By Parker Bilal – With The Divinities, Parker Bilal starts a new police procedural series, involving the potentially interesting duo, Met detective Calil Drake and Iranian-born forensic psychologist Dr. Rayhana Crane.

When a ton of rocks crushes a man and woman at the bottom of a swimming pool under construction in Battersea, Drake is called in, though it’s Crane who wonders whether the avalanche of stone is merely a mechanized form of the ancient punishment of stoning. The link between the two victims is a mystery, and in Drake’s interviews with the victims’ families, he doesn’t ask obvious questions that would have revealed that connection early on.

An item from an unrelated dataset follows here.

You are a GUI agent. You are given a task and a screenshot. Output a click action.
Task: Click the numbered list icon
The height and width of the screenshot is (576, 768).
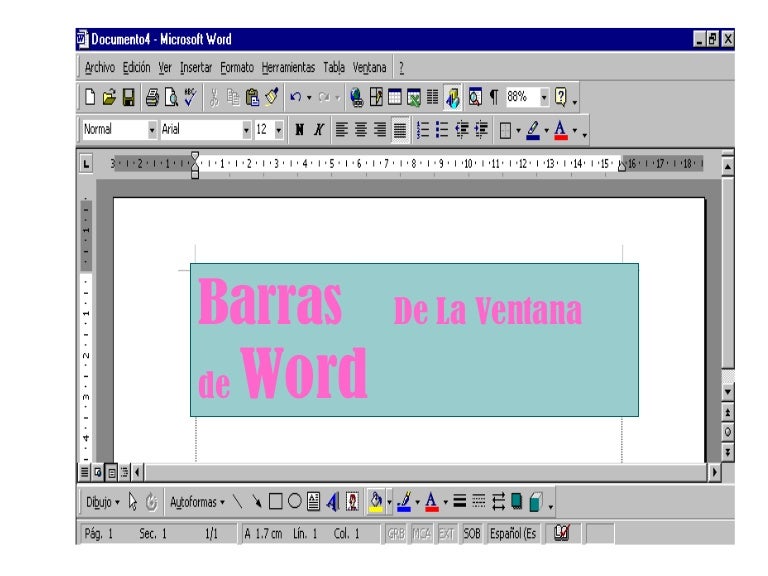coord(423,129)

Although there are a few subtle hints about his mixed-race identity, Calil Drake is called Cal, and the author doesn’t clarify until well along that he had a British mother and Sudanese father or that as a teenager he had embraced Islam. This sheds a very different light on his rocky relationships with other police detectives. His chief makes it clear he has only forty-eight hours before the case will go to the Homicide and Major Crimes Command, where DCI Pryce is itching to put Drake in a bad light. Much is made about this forty-eight hours, yet that time passes without any increase in narrative urgency.

Although Cal and the pair of younger officers who work under him banter amusingly, they have no other style of communication. When every interaction prompts a wisecrack, the device loses something.

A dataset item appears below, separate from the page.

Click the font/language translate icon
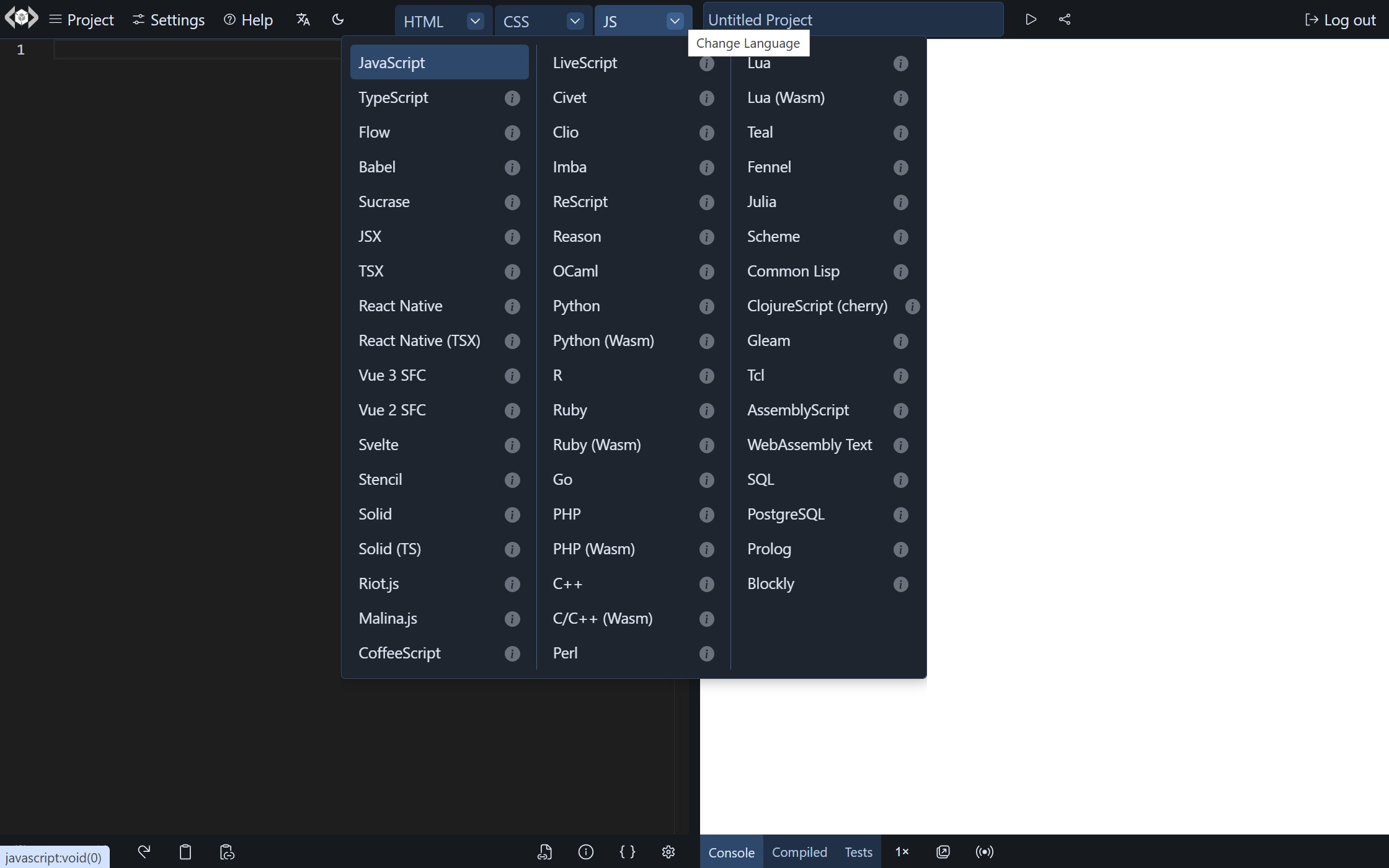1389x868 pixels. point(302,18)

A police procedural needs to develop a clear logic chain, and this novel fails to do that at both the larger plot level and within individual conversations. Drake’s reasons for interviewing whom he does, when he does, and the questions he asks all feel very ad hoc. Perhaps that’s due to Drake’s drinking on the job—a crime fiction cliché overdue for retirement. The author says Drake understands the killer’s motivation instinctively, but really, some evidence would help.

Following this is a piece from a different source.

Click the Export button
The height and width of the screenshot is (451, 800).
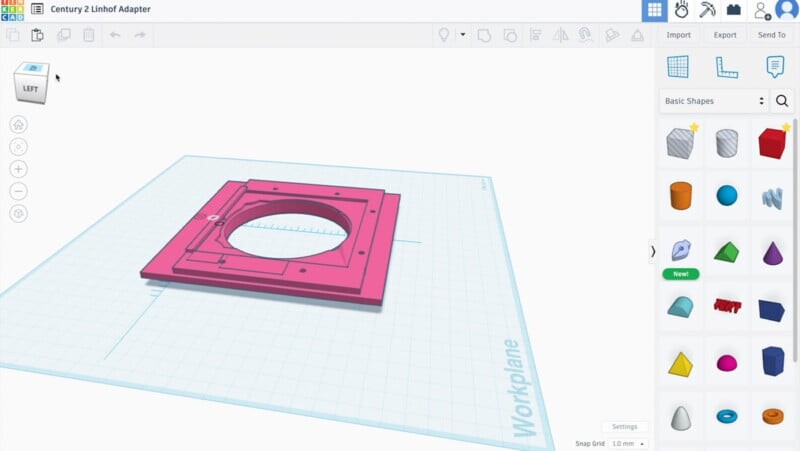[x=725, y=35]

Parker Bilal is the pseudonym for literary fiction writer Jamal Mahjoub, himself a mixed-race son of Sudanese and British parents. He’s won prizes for his literary novels and short stories and since 2012, as Parker Bilal, he’s written seven crime novels. Yet, mysteriously, the literary flourishes that frequently crop up in crime fiction do not appear here. You may want to like these interesting lead characters. Now if only future stories do them justice.